PROVIDED TEXT
******

# Make smooth predictions by blending image patches, such as for image segmentation
One challenge of using a U-Net for image segmentation is to have smooth predictions, especially if the receptive field of the neural network is a small amount of pixels.
[![unet satellite image classification](images/unet-satellite-image-classification.jpg)](https://vooban.com/en/tips-articles-geek-stuff/satellite-image-segmentation-workflow-with-u-net/)
For example, here is what the code in this repository can achieve, to make smooth predictions rather than jagged ones. For more information on the neural network architecture, check out this blog post on [satellite image segmentation](https://vooban.com/en/tips-articles-geek-stuff/satellite-image-segmentation-workflow-with-u-net/).
## Example of predictions with and without this algorithm
### Example 1
Input image:
[![original image](images/6100_1_3.jpg)](https://www.kaggle.com/c/dstl-satellite-imagery-feature-detection)
Output with v.s. without our algorithm, our predictions are smooth and with reduced variance:
![smoothly tiled image segmentation predictions example](images/6100_1_3_before_after.gif)
### Example 2
Input image:
[![original image](images/6100_2_4.jpg)](https://www.kaggle.com/c/dstl-satellite-imagery-feature-detection)
Output with v.s. without our algorithm, our predictions are smooth and with reduced variance:
![smoothly tiled image segmentation predictions example](images/6100_2_4_before_after.gif)
## Motivation
In fact, the U-Net take image patches and make predictions on those small local windows, without data near the border of the patches, so there might first be a high error on the predictions made near the outside of the window, in plus of the fact that predictions may be just concatenated, so it looks even more jagged.
One solution would be to vary the size of the inputs and outputs at train time and to use one large CNN at test time, but that would be challenging to achieve, especially with libraries like TensorFlow and Keras where the CNN's computational graph is compiled statically. A simpler way to solve that problem is through using 2D interpolation between overlapping patches when doing the final predictions. This is what the current algorithm does. The algorithm takes as an input the image and its size, the size of the windows, the number of times we want to overlap and finally it also accepts as a lambda the function that performs local predictions.
The way I coded that is that it splits the image into patches, using a 5D NumPy array. Image patches are already a 3D array, and ordering them in space can require 2 extra dimensions. Those patches are then reshaped to 4D with along a single `batch_size` dimensions to be passed into the neural network’s prediction function, which can take advantage of doing batch predictions since patches are all loaded in memory rather than individually iterated upon, assuming enough memory is available (I had 32 GB RAM on a GPU server, but did not used all the RAM). The predictions are then put together back into the 5D array to be merged with a spline interpolation to a regular 3D image array.
Again, this method is fast because it takes advantage of the batch_size for a GPU usage in the neural network. However, this method is unsuitable for regular computers if the image is too big, since the 5D array can be huge to fit in the CPU’s RAM (the GPU RAM usage is balanced through the usage of a batch_size variable within the passed prediction function).

******

WHAT IS REQUIRED
In the text on blending image patches, answer these:
(a) What does the simpler solution use when making the final predictions?
(b) How many dimensions does the NumPy array that holds the split patches have?
(c) Why is the method unsuitable for regular computers when the image is too big?

PROVIDED DATA
******

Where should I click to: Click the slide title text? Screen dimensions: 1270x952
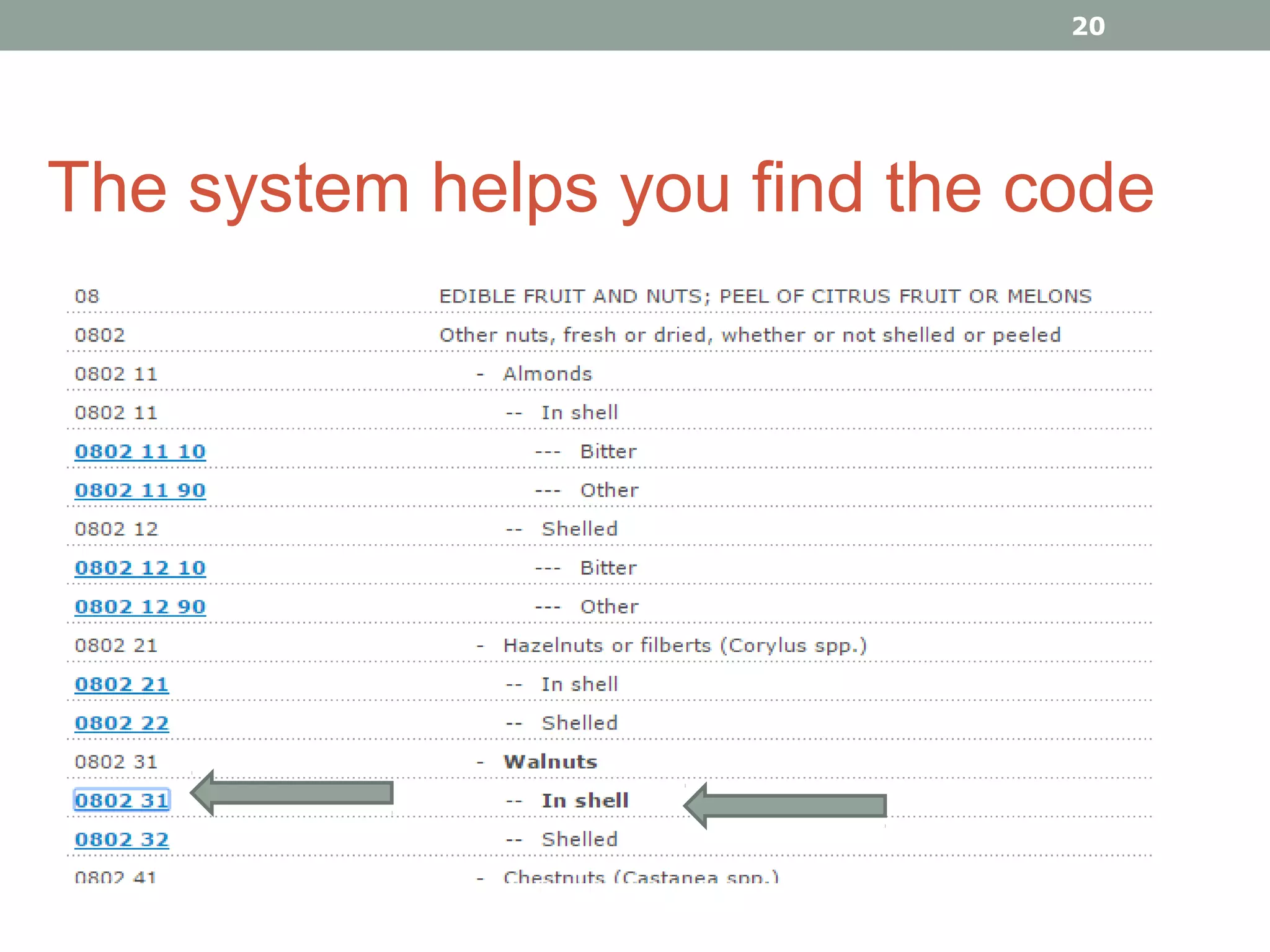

******

CORRECT OUTPUT
(a) 2D interpolation between overlapping patches.
(b) Five.
(c) The 5D array can be too huge to fit in the CPU's RAM.